Controlling CaCO3 nucleation with halogen-terminated self-assembled monolayers

Abstract

Although understanding and controlling CaCO3 nucleation is crucial for both biological and artificial mineralization, there are some fundamental issues, including the impact of surface free energy on CaCO3 nucleation remains unclear. Furthermore, as the abundant elements in nature, halogens can incorporate into organic matrices and participate in the nucleation process. However, their specific influences on CaCO3 nucleation are poorly understood. Here, we investigate how halogen chemistry surfaces control CaCO3 nucleation through constructing halogen (F3, Cl, Br, I)-terminated self-assembled monolayers as model surfaces and measuring the nucleation kinetic/thermodynamic parameters of CaCO3 on them for the first time. The results demonstrate that the abilities of halogen chemistry surfaces to promote CaCO3 nucleation are determined by either thermodynamic or kinetic control, depending on the supersaturation range.
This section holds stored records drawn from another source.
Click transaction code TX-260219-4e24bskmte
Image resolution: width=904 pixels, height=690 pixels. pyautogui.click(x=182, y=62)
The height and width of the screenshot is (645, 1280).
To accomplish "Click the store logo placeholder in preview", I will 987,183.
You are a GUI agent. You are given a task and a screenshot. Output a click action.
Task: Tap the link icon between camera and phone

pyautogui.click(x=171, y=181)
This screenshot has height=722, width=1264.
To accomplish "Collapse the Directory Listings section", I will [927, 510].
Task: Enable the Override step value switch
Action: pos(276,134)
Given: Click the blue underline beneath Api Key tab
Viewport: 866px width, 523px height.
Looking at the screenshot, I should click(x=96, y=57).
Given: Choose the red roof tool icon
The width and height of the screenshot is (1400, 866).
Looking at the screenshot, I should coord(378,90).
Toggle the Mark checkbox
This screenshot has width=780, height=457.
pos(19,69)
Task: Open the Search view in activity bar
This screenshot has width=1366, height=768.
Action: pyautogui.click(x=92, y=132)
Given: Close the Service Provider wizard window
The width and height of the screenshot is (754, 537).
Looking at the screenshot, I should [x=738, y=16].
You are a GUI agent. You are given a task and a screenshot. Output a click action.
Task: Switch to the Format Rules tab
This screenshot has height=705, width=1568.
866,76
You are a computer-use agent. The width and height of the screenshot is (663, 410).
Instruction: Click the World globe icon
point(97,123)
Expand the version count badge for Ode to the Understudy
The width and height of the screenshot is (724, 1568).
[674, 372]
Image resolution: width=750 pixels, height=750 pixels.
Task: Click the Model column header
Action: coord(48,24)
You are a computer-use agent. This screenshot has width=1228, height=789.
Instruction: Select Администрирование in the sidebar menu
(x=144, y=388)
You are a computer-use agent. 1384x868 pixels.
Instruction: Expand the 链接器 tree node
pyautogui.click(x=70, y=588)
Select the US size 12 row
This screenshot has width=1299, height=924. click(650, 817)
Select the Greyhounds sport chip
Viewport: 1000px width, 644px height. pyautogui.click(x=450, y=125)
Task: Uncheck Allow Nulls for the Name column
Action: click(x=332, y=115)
Under thermodynamic control, the CaCO3 nucleation efficiency on various halogen chemistry surfaces decreases in the order of F3, Cl, Br and I, which is consistent with the increasing order of surface free energy. Our work sheds new lights on the correlation between materials’ abilities to control CaCO3 nucleation and their surface free energies, and provides a simple strategy for controlling CaCO3 nucleation.